Donner le pouvoir au FN pour le lui retirer
Brève

Donner le pouvoir au FN pour le lui retirer

Je vous en parlais ici : la dernière interview de Jean-Luc Godard au

Monde -"je trouve que Hollande devrait nommer Marine Le Pen premier ministre, pour que ça bouge un peu"- ne cesse de faire des vaguelettes. Dans Libé de ce matin, un jeune chercheur et un doctorant, Juan Branco (nous le recevions ici) et Alphonse Clarou, s'en prennent aux lyncheurs du cinéaste sur Internet, en tentant de donner un sens à sa cryptique parole. "Nous n’avons jamais été aussi libres que sous l’Occupation, disent-ils. Nous ne le serons jamais autant que sous le FN, ce FN qu’à force de faire semblant de fuir, nous ne faisons que renforcer (...) Il ne semble y avoir aujourd’hui plus d’autre façon de retirer le pouvoir au FN que celle de le lui donner". Autrement dit, il faudrait que Marine Le Pen soit élue, pour être débarrassés de l'influence monopolisitique sur la vie politique, que lui confère son statut d'opposante. Même si les deux jeunes exégètes extrapolent un peu -le Maître n'a pas explicitement formulé cet audacieux raisonnement- il faut l'examiner.

Pour ne prendre que l'exemple français, un certain nombre de faits historiques semblent lui donner raison : les exemples sont nombreux, de mouvements politiques ayant exercé une forte influence intellectuelle, laquelle s'est ensuite dissoute à l'épreuve des compromis du pouvoir. Porté au pouvoir en 58 par les militaires français en Algérie, De Gaulle a finalement, quatre ans plus tard, accordé l'indépendance à l'Algérie.
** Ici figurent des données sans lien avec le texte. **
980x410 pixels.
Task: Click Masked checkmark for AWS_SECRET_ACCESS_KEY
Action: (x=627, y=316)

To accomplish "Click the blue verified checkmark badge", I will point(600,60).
Arrivé à l'Elysée avec les communistes en 81, Mitterrand a opté deux ans plus tard pour la politique de rigueur dont la France n'est plus jamais sortie. On lui doit aussi la négociation avec l'Allemagne de l'euro, qui a définitvement dépossédé le pays de toute possibilité de décision économique et monétaire. Le gouvernement Jospin-DSK de 1997 a davantage privatisé que tout autre avant lui. Et à droite ? Au-delà des gesticulations, Sarkozy, par exemple, n'aura pas davantage expulsé de sans-papiers que les gouvernements qui l'ont précédé -et suivi.
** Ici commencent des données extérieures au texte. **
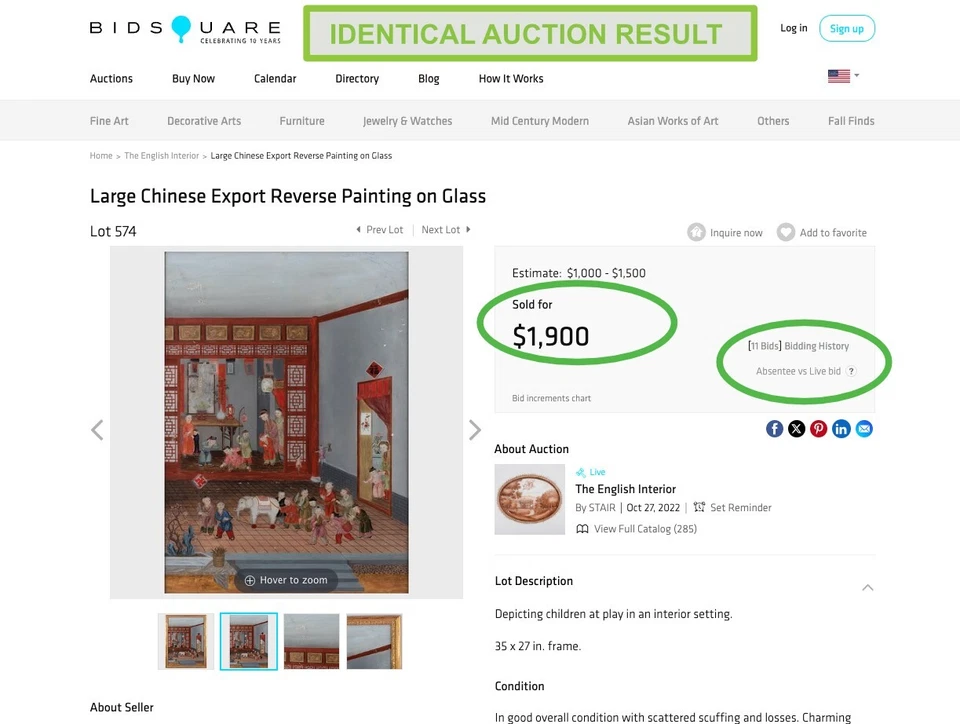
Task: Select the first painting thumbnail
Action: click(186, 641)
D'autres précédents historiques militent évidemment en sens inverse -et pardon d'avance pour le point Godwin. Il ne manquait pas de gros malins, en Allemagne, en 33, pour s'imaginer qu'en nommant Hitler à la chancellerie, on allait "lever l'hypothèque" nazie au cours d'une divertissante expérience de quelques mois, après laquelle le jeu normal des partis reprendrait son cours. C'était notamment le calcul d'un des chefs de la droite, Franz von Papen. Il est possible, à en croire la tribune de Libé, que des amateurs de paradoxes post-modernes commencent aujourd'hui à jouer avec l'idée de tenter une expérience identique. C'est un pari. On est libre de le tenter. Ou pas.